(Records from a dataset)
Start of Block

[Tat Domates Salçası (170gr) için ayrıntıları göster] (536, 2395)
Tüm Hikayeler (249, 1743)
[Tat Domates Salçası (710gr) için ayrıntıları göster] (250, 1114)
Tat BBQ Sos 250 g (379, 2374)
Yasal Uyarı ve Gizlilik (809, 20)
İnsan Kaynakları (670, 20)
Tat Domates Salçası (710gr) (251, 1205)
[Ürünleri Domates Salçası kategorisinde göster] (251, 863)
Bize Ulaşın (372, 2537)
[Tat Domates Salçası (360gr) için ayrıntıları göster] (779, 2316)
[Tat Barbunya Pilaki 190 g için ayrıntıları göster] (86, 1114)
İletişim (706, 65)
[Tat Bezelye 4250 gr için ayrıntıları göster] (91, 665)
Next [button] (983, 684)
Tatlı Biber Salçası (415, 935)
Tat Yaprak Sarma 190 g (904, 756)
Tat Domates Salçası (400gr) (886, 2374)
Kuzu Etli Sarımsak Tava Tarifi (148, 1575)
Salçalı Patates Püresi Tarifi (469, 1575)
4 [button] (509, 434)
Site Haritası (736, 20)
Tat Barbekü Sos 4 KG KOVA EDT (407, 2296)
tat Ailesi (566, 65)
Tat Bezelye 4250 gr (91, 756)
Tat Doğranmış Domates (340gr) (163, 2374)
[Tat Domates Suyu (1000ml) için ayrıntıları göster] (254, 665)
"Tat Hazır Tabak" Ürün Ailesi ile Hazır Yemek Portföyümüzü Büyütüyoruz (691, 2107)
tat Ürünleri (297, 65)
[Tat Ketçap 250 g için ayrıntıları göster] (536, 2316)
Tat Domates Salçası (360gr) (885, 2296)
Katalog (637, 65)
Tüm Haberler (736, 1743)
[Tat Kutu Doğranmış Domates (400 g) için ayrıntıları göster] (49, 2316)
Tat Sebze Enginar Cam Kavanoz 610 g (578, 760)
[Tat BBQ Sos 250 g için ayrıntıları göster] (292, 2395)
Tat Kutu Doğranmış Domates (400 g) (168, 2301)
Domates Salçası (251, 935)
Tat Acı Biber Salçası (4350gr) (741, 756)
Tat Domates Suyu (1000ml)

End of Block

● TASK TO CARRY OUT:
Look over the data above and show each line that contains "göster".

● OUTPUT FOR THIS TASK:
[Tat Domates Salçası (170gr) için ayrıntıları göster] (536, 2395)
[Tat Domates Salçası (710gr) için ayrıntıları göster] (250, 1114)
[Ürünleri Domates Salçası kategorisinde göster] (251, 863)
[Tat Domates Salçası (360gr) için ayrıntıları göster] (779, 2316)
[Tat Barbunya Pilaki 190 g için ayrıntıları göster] (86, 1114)
[Tat Bezelye 4250 gr için ayrıntıları göster] (91, 665)
[Tat Domates Suyu (1000ml) için ayrıntıları göster] (254, 665)
[Tat Ketçap 250 g için ayrıntıları göster] (536, 2316)
[Tat Kutu Doğranmış Domates (400 g) için ayrıntıları göster] (49, 2316)
[Tat BBQ Sos 250 g için ayrıntıları göster] (292, 2395)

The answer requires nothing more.